--- Raw data Enclosed Below ---

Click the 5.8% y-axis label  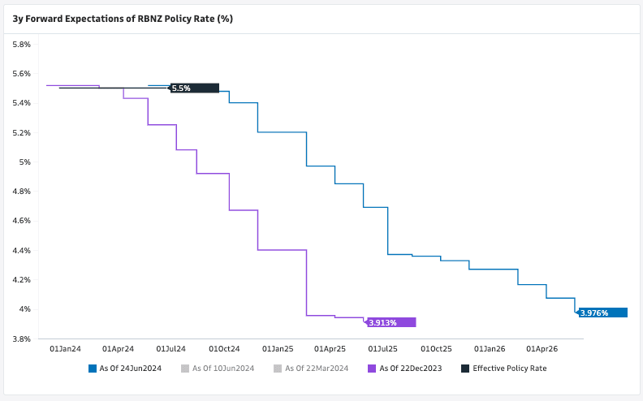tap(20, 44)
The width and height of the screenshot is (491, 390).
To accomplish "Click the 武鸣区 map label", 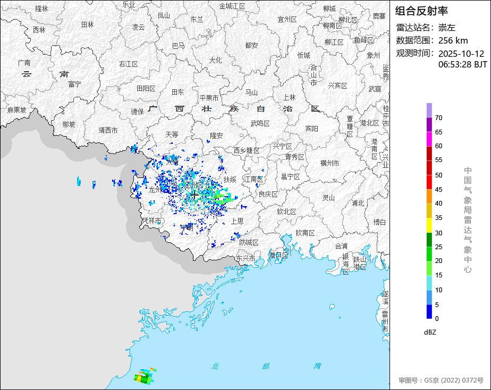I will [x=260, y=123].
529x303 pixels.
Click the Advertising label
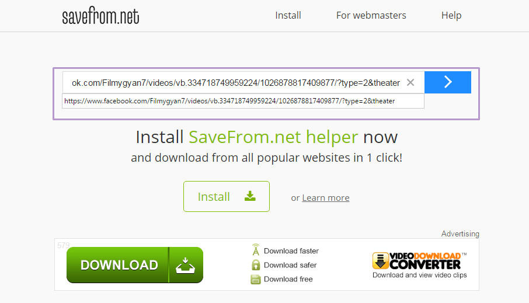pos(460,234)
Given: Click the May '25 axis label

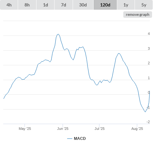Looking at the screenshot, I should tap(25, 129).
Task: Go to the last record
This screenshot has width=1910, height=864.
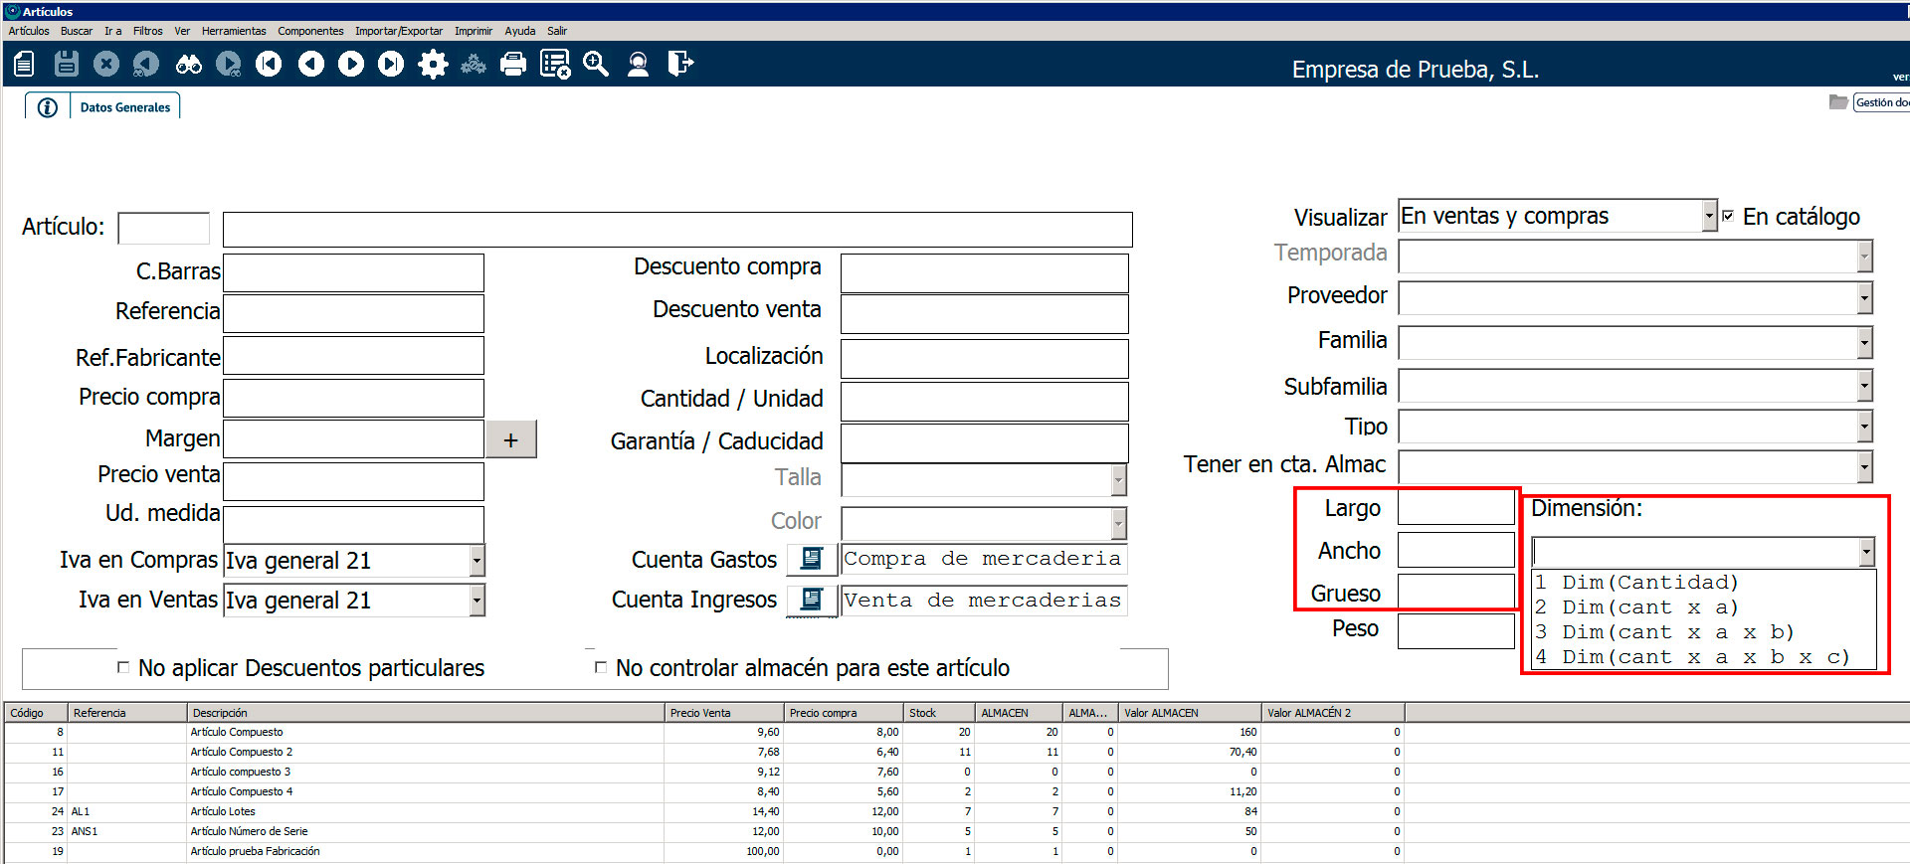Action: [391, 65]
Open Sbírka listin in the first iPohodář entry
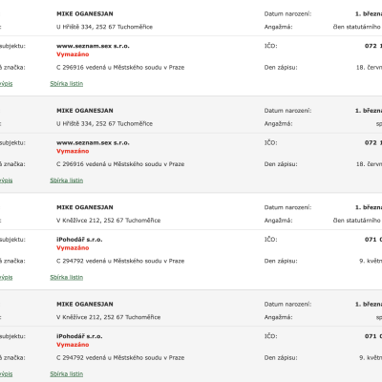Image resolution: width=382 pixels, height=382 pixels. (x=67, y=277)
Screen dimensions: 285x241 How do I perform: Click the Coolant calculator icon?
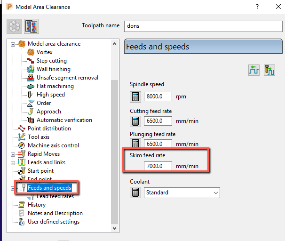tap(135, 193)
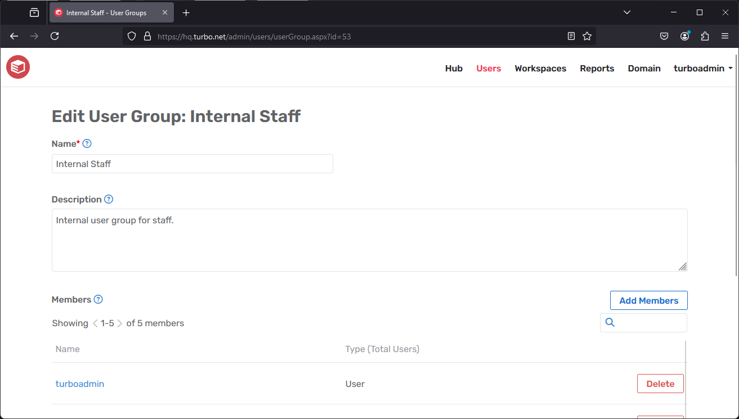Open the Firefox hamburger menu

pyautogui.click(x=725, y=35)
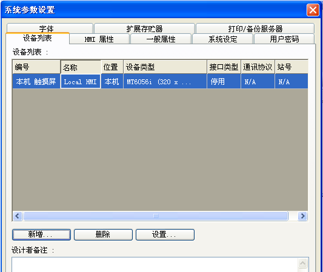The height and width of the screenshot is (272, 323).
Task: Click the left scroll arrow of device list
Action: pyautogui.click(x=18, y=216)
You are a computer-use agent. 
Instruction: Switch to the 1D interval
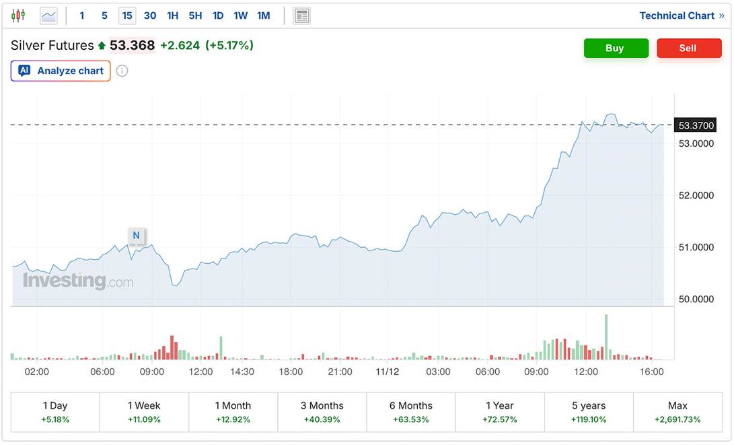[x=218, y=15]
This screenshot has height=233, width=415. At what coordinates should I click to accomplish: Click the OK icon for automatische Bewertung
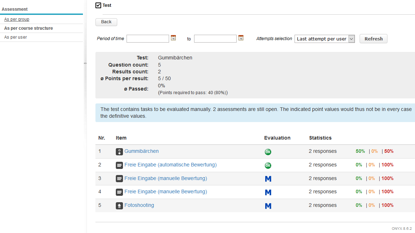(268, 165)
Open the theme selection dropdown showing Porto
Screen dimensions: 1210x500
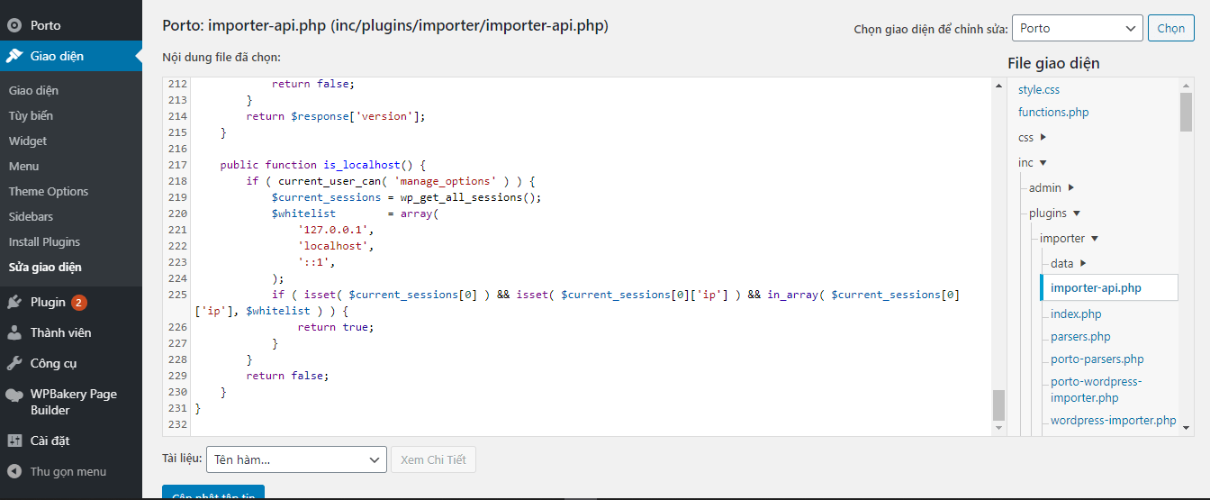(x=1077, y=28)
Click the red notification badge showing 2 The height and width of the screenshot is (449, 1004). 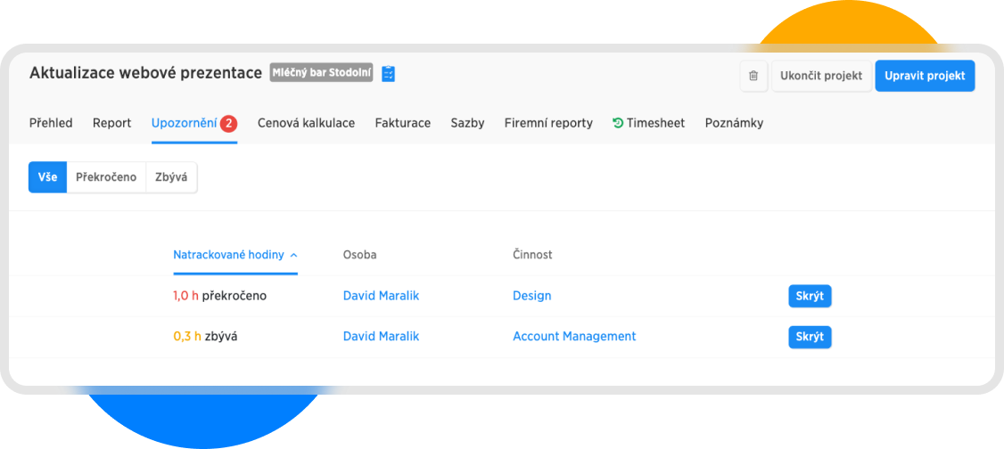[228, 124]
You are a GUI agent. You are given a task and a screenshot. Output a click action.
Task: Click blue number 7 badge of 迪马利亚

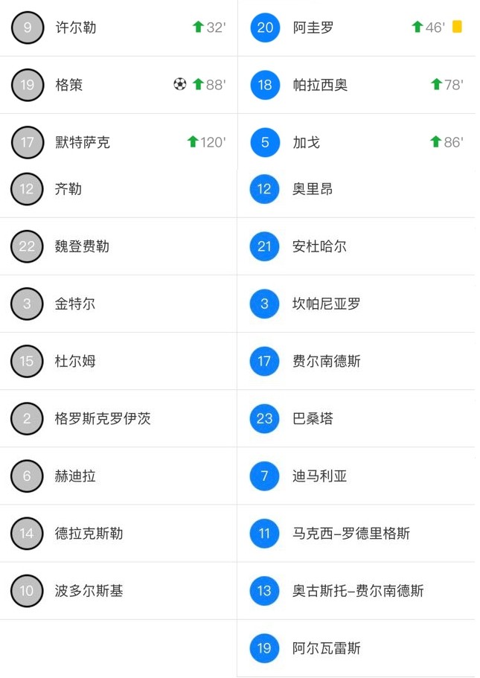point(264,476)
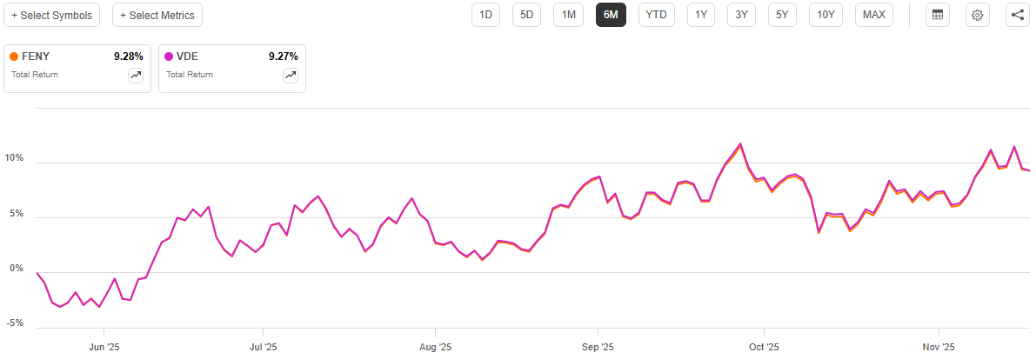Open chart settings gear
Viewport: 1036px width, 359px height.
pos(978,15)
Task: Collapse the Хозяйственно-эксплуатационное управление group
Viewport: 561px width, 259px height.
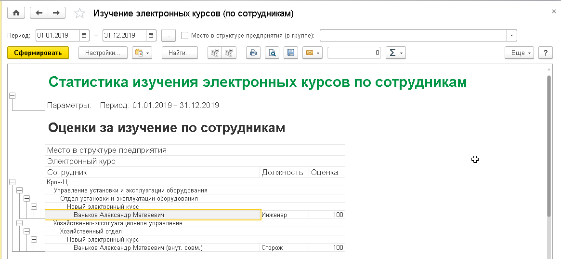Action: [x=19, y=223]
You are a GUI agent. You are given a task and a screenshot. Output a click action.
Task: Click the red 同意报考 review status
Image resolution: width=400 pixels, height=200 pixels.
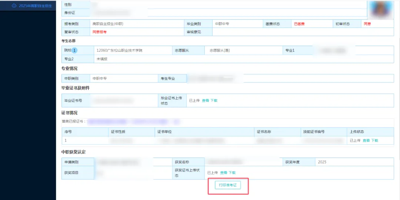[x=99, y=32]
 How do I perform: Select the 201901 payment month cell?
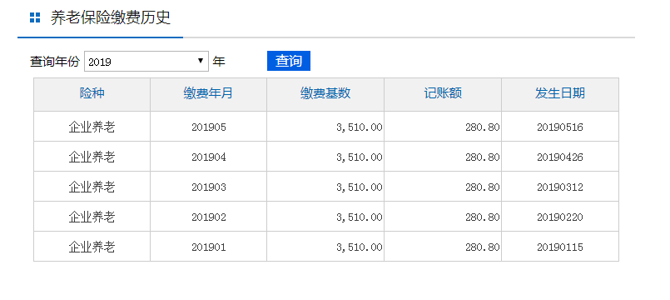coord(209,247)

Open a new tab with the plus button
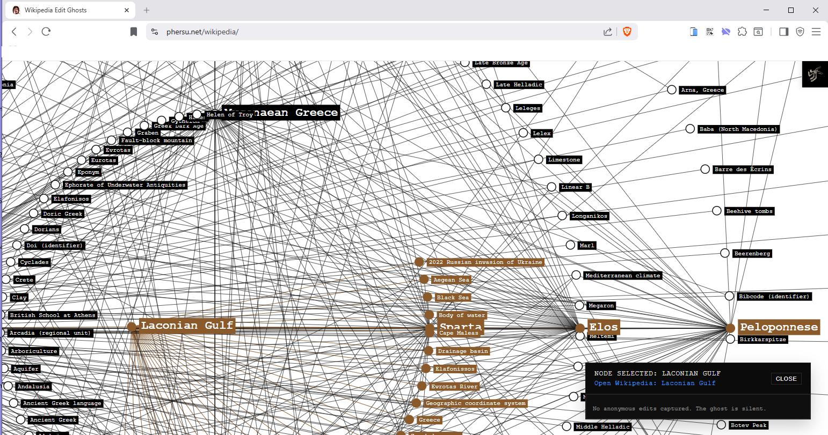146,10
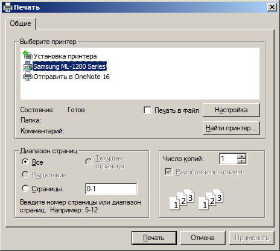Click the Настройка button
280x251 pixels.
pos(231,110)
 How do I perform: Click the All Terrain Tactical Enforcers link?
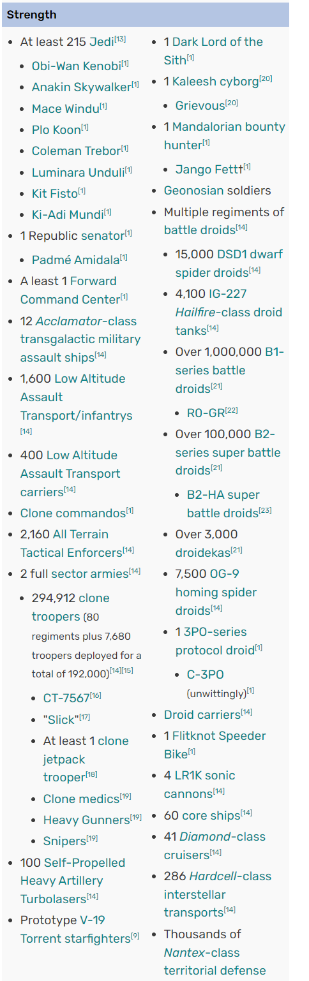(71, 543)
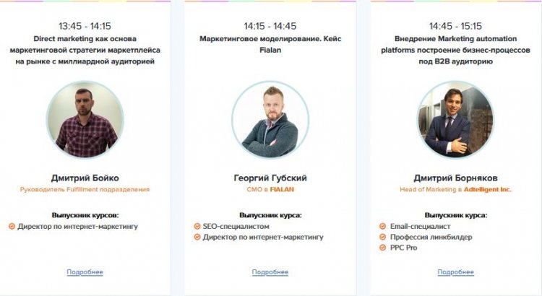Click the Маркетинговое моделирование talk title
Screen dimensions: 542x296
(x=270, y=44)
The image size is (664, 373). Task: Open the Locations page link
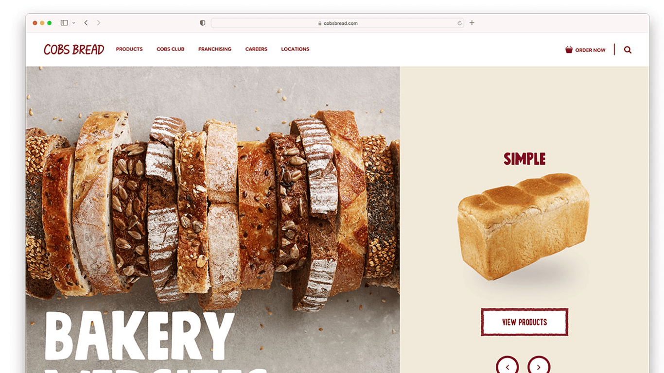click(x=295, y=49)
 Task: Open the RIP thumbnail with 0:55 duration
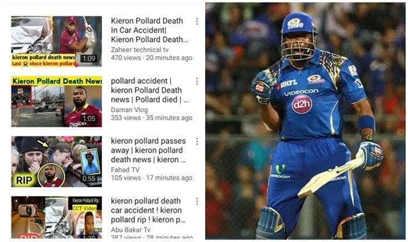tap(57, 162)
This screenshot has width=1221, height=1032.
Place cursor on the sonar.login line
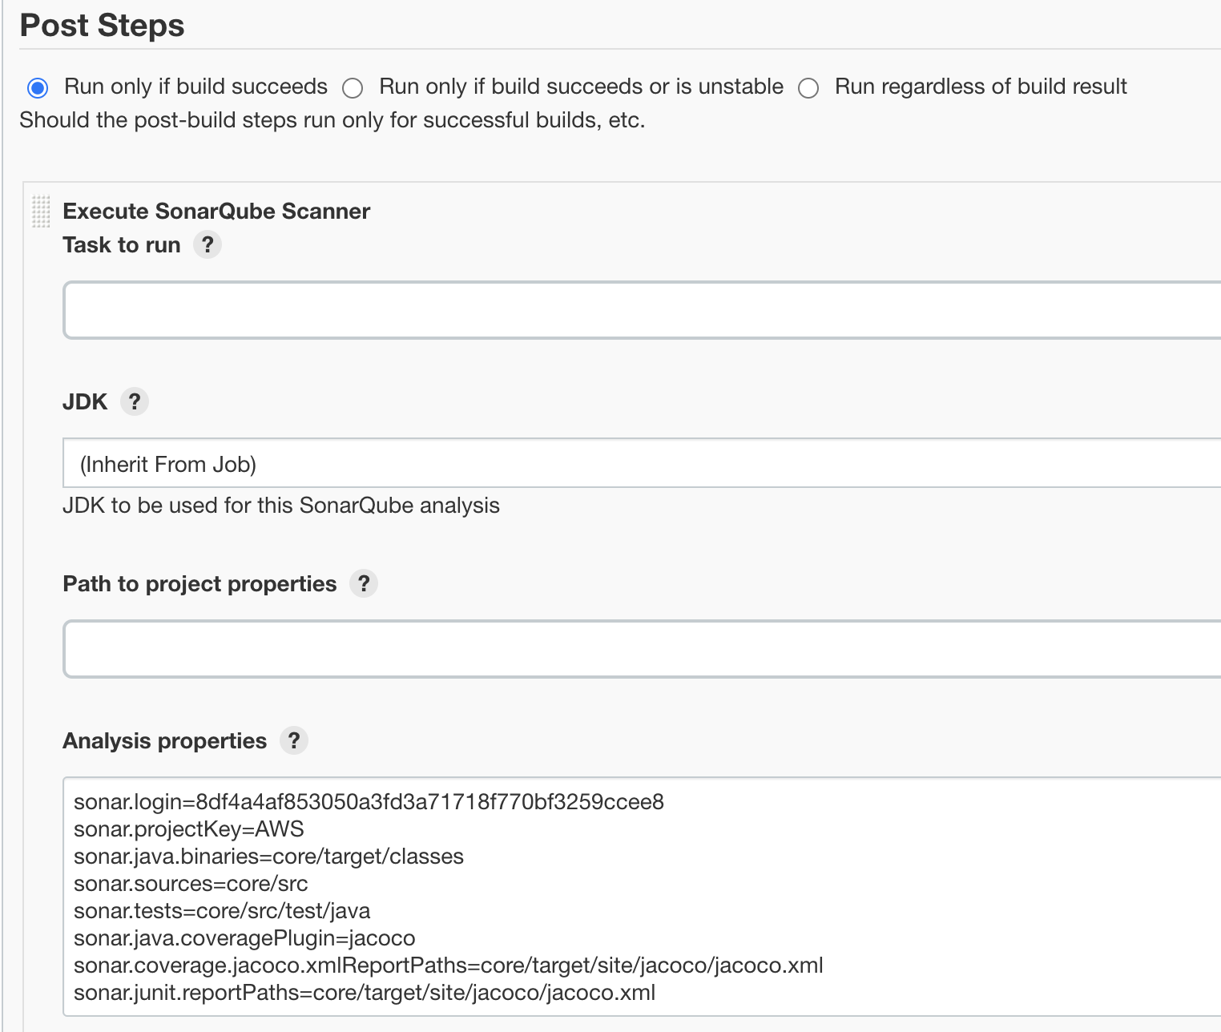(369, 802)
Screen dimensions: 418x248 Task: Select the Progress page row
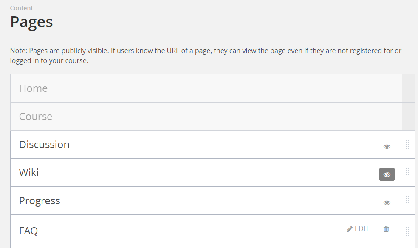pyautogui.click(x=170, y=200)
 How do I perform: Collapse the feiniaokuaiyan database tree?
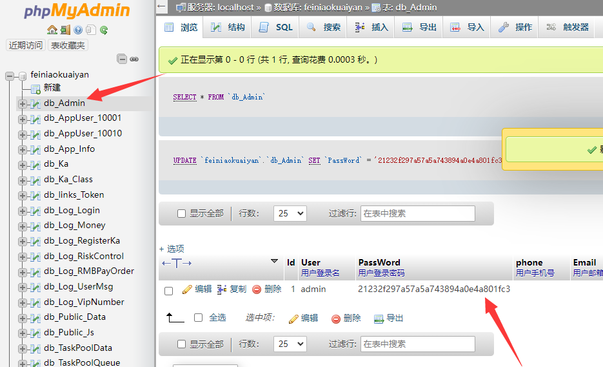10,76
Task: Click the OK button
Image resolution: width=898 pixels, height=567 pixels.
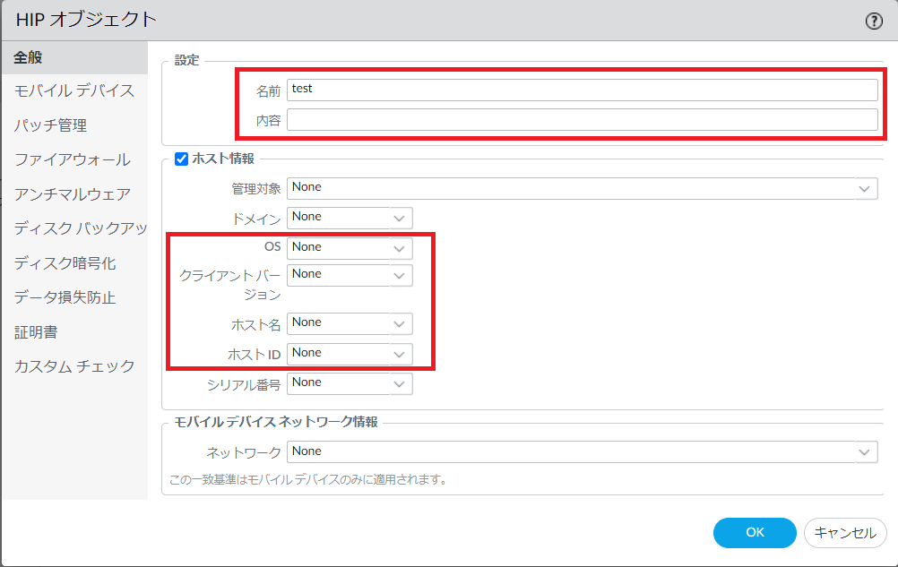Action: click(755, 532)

--- End of Enclosed Raw data ---

- Instructions for the task -
In your reply, please print exactly the lines from the one with "Screen dimensions: 418x248" through the final line of the listing above, both included, and no pictures.

- Completed exercise -
Screen dimensions: 418x248 Task: Select the Progress page row
pyautogui.click(x=170, y=200)
 How do I perform: Collapse the feiniaokuaiyan database tree?
10,76
Task: Click the OK button
Image resolution: width=898 pixels, height=567 pixels.
Action: click(755, 532)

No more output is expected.